Heliscope uses the single molecular sequencing approach. The DNA sample is cut in short lengths of about 100-200 base pairs (Wash & Image, 2008).A poly (A) priming universal sequence is added to the 3 prime end of each DNA strand. Each strand is then attached to a fluorescent adenosine polynucleotide. The strands are then transferred onto the heliscope flow cell which contains many T capture sites that are spread on its surface. Each individual DNA template then hybridizes to the surface of the flow cell. The flow cell is loaded into the HeliscopeTM instrument and a laser enlightens its surface showing the position of each fluorescently labelled template. A CCDA camera is used to generate a map of the templates by taking multiple images of the flow cell in an organized way. After imaging, the template label is cleaved and washed away. Sequencing takes place by adding DNA polymerase and any fluorescently labelled nucleotide to the flow cell. T capture sites service sequencing primers by the tSMS process (Wash & Image, 2008). DNA polymerase speeds up the binding of the labelled nucleotides to the set of primers according to the template. A wash up process removes the DNA polymerase and any unbounded nucleotides. The recent incorporation is then visualised by illuminating and imaging the flow cell surface. The cleavage is then removed and the process is repeated in the same way for all the remaining bases until the desired read length is achieved. Sequencing data is gathered with each new base addition. Using the tSMS process, every strand is unique and sequenced independently (Wash & Image, 2008).
Pacific Biosciences SMRT
Pacific Biosciences uses the single molecule approach in a real time fashion, hence SMRT. Firstly, the individual nucleotides are labeled with a different fluorescent colour which is attached to the terminal phosphate instead of the base of the nucleotide. This feature allows the DNA polymerase enzyme to cleave off the fluorescent label when a base is incorporated. The following process emits light which can be captured in a nano-photonic chamber known as the Zero Mode Waveguide (Metzker, 2010). Nucleotides flow in and out of the chamber of the ZMW and when DNA polymerase initiates the incorporation of a nucleotide, it takes several nanoseconds during which its fluorescent label is excited and the light emitted is captured by a detector. After binding, the label is cleaved off and it diffuses away. The whole process is repeated and the different burst of lights corresponds to different nucleotides which are recorded and analysed by researchers (Metzker, 2010).
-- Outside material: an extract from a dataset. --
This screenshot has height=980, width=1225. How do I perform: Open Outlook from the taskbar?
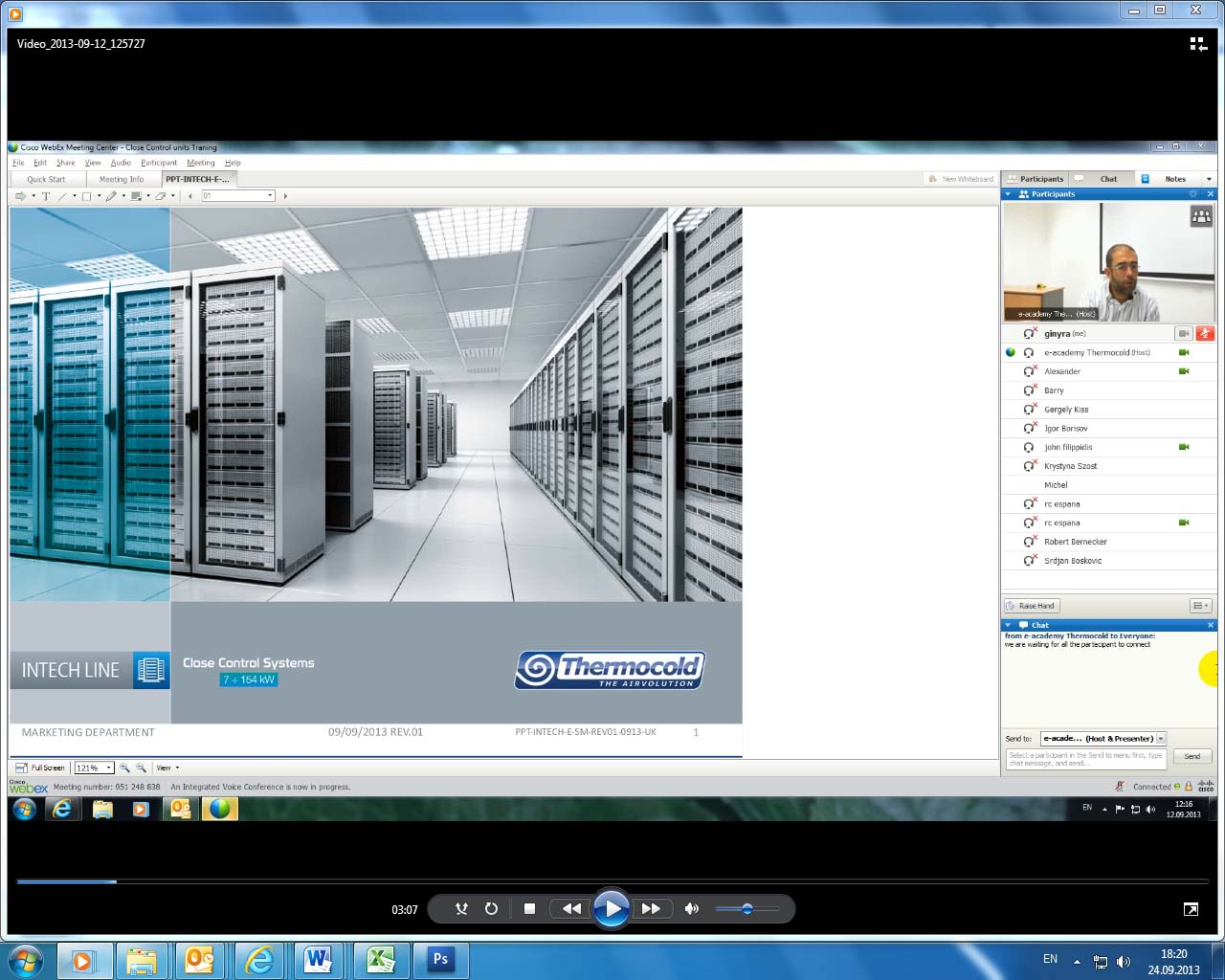pos(200,960)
Comparison of the platforms
The references  and  refers to (Gupta et al., 2010) and (Metzker, 2010) respectively. There are some discrepancies between the two papers concerning the throughput, run time and read length. Metzker states that one of the advantages of Illumina is the fact that it is widely popular which does not constitute a really strong point.
NGS Technologies can be used to find the positions of nucleosomes with respect to DNA which can be helpful to understand their role in the regulation of transcription (Schones et al., 2008).Schones et al. (2008) describes the experimental procedures in different stages.
The first step involved the preparation of the nucleosome solution. In this phase, CD4 + T cells were incubated with anti CD3 and anti CD28 so as to activate the cells for 18 hours. After that, the T cells were treated with MNASE to generate the mononucleosomes. DNA fragments of about 150 base pairs in length were obtained from the agarose gel and ligated to the Solexa flow cells. These were then sequenced using the Illumina/Solexa Genome Sequencing machine.
The next phase involved the analysis of all the data being generated from the sequencer. Solexa pipeline analysis was the first one to be carried out where sequenced reads of 25 base pairs was mapped to the human genome (hg18) and only the matching ones were kept and others discarded. Nucleosome scoring was facilitated since the sequenced reads acted as an input in the scoring function to generate a nucleosome profile. This was achieved by using a sliding window of about 10 base pairs. The next step involved classifying gene sets and this was achieved using microarray experiments. Polymerase II stalling analysis was carried out in an mRNA-level based approach so as to identify which genes contained stalled, elongated or no Polymerase II. The sequence reads were then modelled as a Poisson distribution of the whole genome to spot the sliding window with Polymerase II. Each gene set was then aligned so as to analyze the Transcription start site found near the genes. Nucleosome levels specific to a nucleosome position were then quantified by using aligned reads and window values.
At the end of the experiments, the results found by the researchers stated the nucleosome position relative to DNA had a direct correlation with transcription regulation involving RNA polymerase II binding. Some of the experiments results can be depicted in Figure 2, Figure 3 and Figure 4 respectively.
Next generation sequencing technologies have indeed created a revolution concerning DNA sequencing and has opened the doors to a new field which is very different from that of traditional sequencing methods. There is a fierce competition between companies to produce up to date, fast and reliable sequencing methods. However, despite all the advantages that NGS brought along, they still pose several challenges to the field of bioinformatics.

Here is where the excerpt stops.